Belajar dan mempelajari suatu ilmu itu, tak lepas dari pada dunia pendidikan. Baik pendidikan formal dibangku sekolah, perguruan tinggi, atau pondok pesantren ngaji dengan ulama, kiyai asatidz bahkan orang tua dirumah masing-masing. Belajar dalam islam sangat diwajibkan, ummat muslim harus dididik oleh pendidik, oleh gurunya, atau ulamanya. 

Pendidikan ibarat sebuah rumah adalah pondasi, sedangkan belajar adalah bagian dari pada teori dan praktek. Dalam membangun rumah tersebut, maka proses pembelajaran dan pendidikan tidak pernah terpisahkan.

 

Semenjak WHO mengumandangkan bahwa covid-19 pandemi yang sangat berbahaya, muncul diberbagai media bahwa virus ini sangat mengganggu dan berdampak buruk bagi setiap langkah dan kegiatan ummat manusia, di indonesia tidak hanya karyawan yang banyak di PHK, atau pedagang yang meliburkan diri, tidak hanya abang ojol atau abang ojek yang tak mangkal lagi.

Celakanya sistem pendidikan kita pun harus merasakan dampaknya, sedih memang! Namun ini harus kita jalani, kita tapaki, proses demi proses, melewati pandemi virus covid 19. Dan langkah-langkah kongkrit serta solusi ekstrim harus kita putuskan untuk menemukan formulasi dan solusi bagaimana pendidikan dan sistem belajar mengajar kita tetap berlanjut.

Guru adalah nahkoda bagi setiap muridnnya, adalah pemimpin disetiap kelasnya,bagi guru murid adalah segalanya, seperti jones yang lagi jatuh cinta “kamu segalanya yang tak terpisah oleh waktu ” seperti itu pula guru seharusnya. Siswa, santri, atau para penuntut ilmu bagi guru adalah amanah, amanah dari Allah untuk dicerdaskan, baik spritual, emosional, dan intelektual. Tantangan kian berat, pandemi memaksa kita untuk keluar dari zona nyaman. Zona  kehidupan sehari-sehari kita lakukan harus berubah dengan sangat cepat.
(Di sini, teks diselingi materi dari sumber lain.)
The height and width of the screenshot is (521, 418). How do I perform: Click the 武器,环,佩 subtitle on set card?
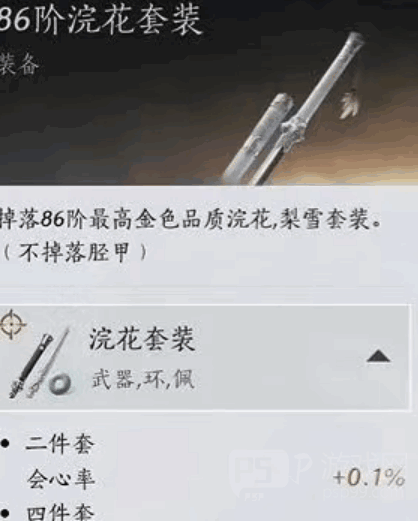143,379
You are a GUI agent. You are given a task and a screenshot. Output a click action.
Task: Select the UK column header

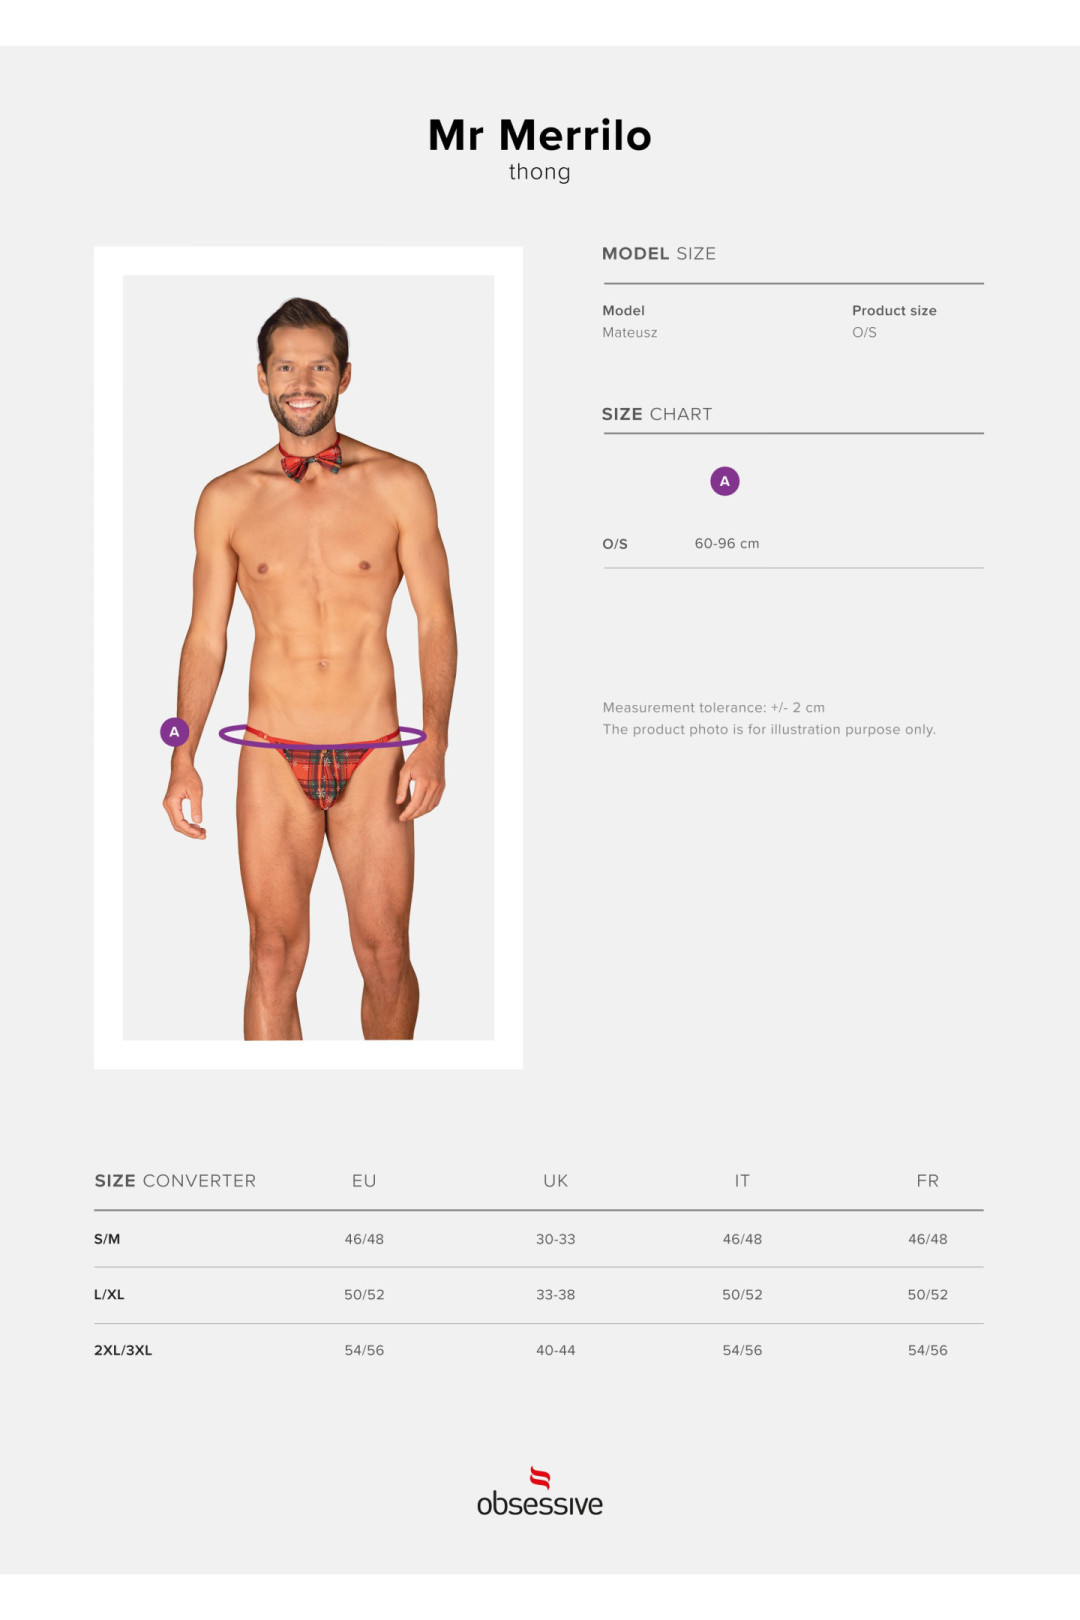coord(556,1181)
Iya, itulah New Normal, hidup dengan kebiasaan baru yang pasti dengan menerapkan protokol kesehatan selalu, disamping itu dihadapkan dengan segala yang berbentuk digital, teknologi yang semakin canggih, namun disisi lain ada sekat-sekat keterbatasan, keterbatasan jaringan internet, ekonomi masyarakat yang pendapatannya minim hingga dipaksa untuk membeli paket data atau pulsa, bahkan nebeng wifi tetangga. Adapula yang tak sanggup beli android, lalu ikut bapak kelaut, padahal mereka masih dalam ke adaan sekolah. Guru memang harus pandai memainkan peran, melangkah dalam langkah bijak, memutuskan dalam putusan yang tepat. Miris nian memang sebagian anak di negeri ini. Namun Allah berfirman “jangan berputus asa dari rahmat Allah” Jadi guru dan para penuntut ilmu harus tetap semangat, dan jangan patah arang, yakin bahwa Allah selalu bersama kita. 
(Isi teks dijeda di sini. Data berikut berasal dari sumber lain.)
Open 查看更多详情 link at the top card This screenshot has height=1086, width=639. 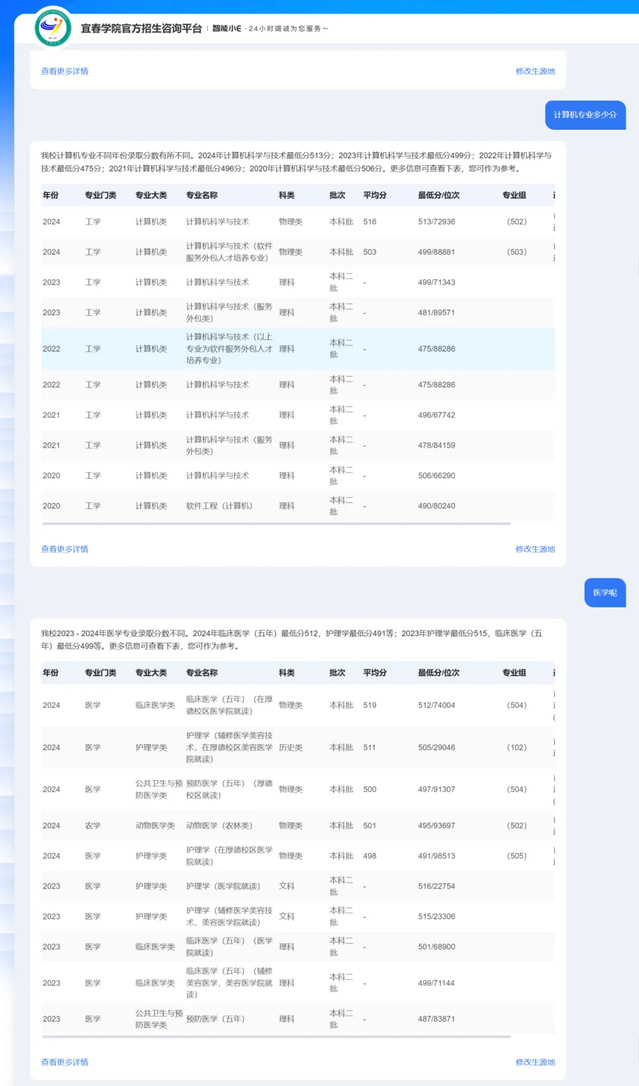[x=64, y=71]
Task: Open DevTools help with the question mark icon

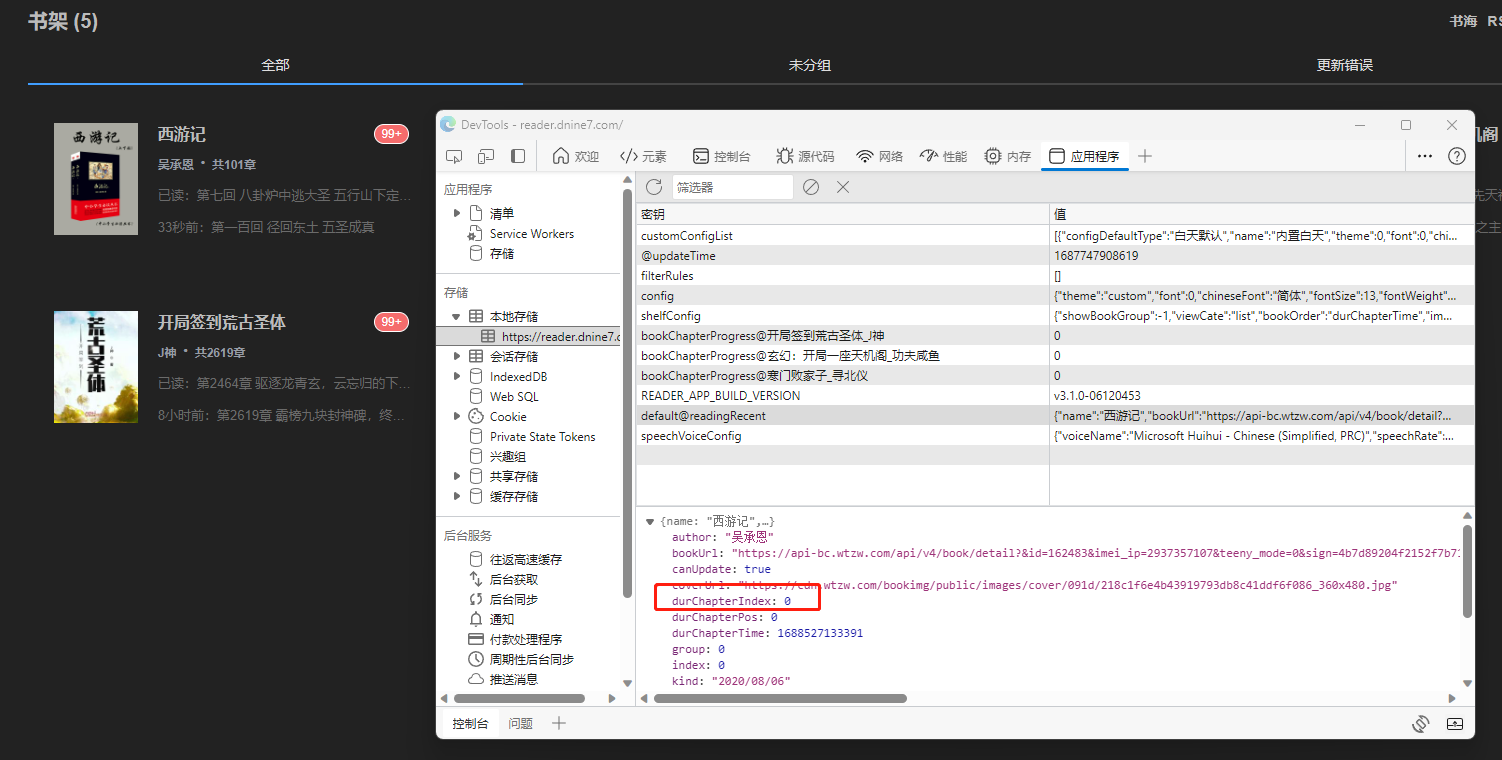Action: [1456, 156]
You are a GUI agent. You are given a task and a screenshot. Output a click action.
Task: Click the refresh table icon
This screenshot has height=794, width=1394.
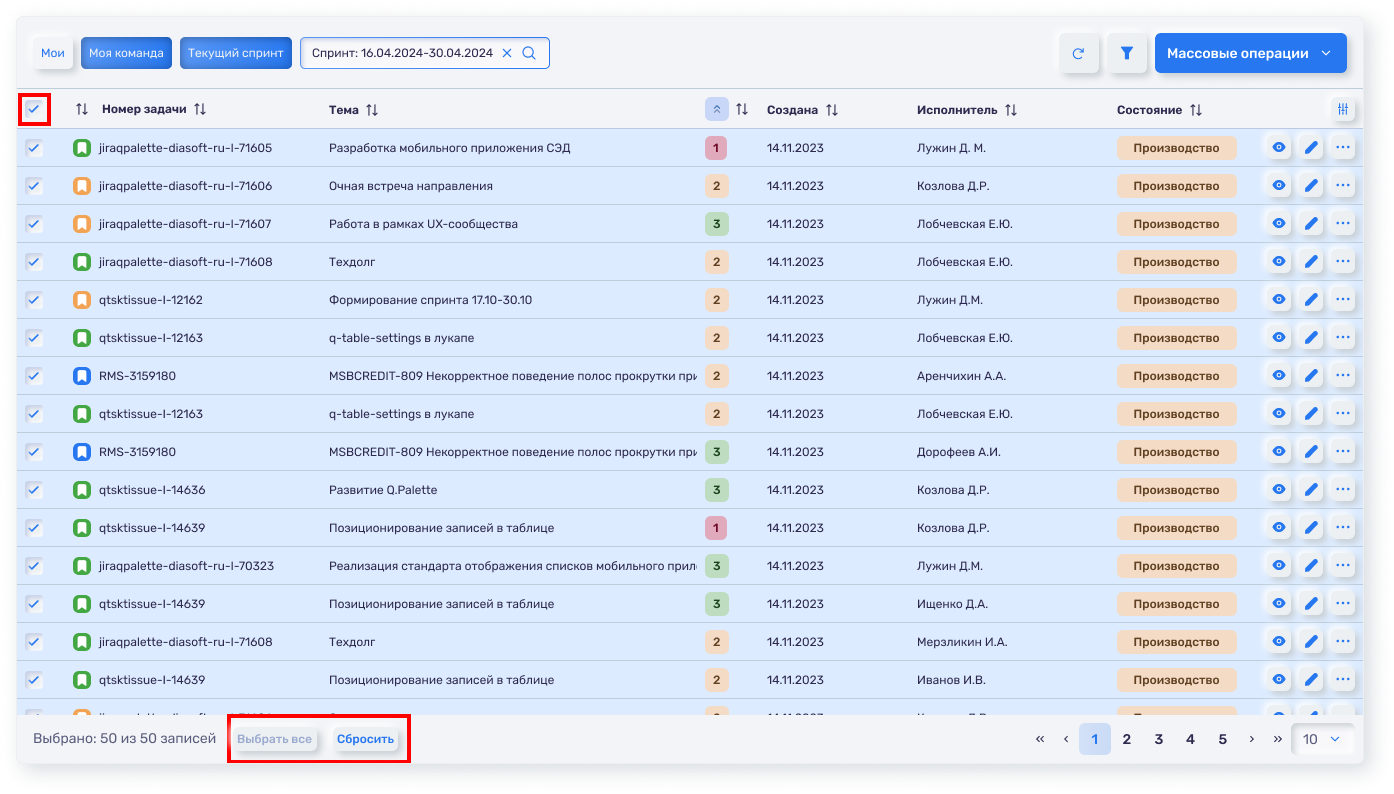(1078, 54)
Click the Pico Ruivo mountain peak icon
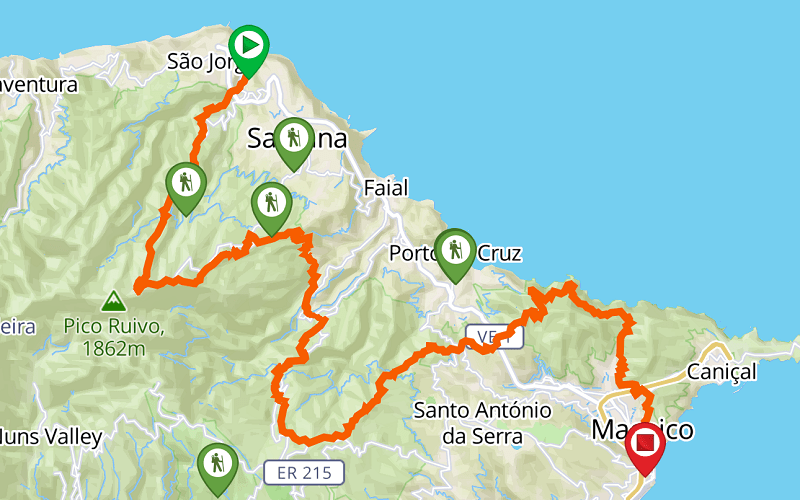 coord(114,301)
Bagi para guru, pendidik dan sejenisnya selain dengan metode pembelajaran yang penuh kreatifitas dan inovasi. Kala pandemi melanda hingga satu tahun sudah lamanya ini, ada jurus ampuh untuk murid kita tercinta, agar mereka senantiasa tetap mendapat keberkahan ilmu dan pembelajaran dilain cara, apakah itu? Dengan kerendahan hati sekiranya guru, ustadz dan para pendidik, menengadahkan tangannya untuk mendoakan mereka. Agar senantiasa para penuntut ilmu mendapatkan keberkahan melalui doa, “addu’a shilaahul mu’min” do’a adalah senjata bagi orang yang beriman, doakan siswa-siswi, santri dan santriwati semoga selalu dihindarkan dari wabah virus covid-19, serta selalu mendapatkan keberkahan didunia dan diakhirat. Aaamiinn YRA.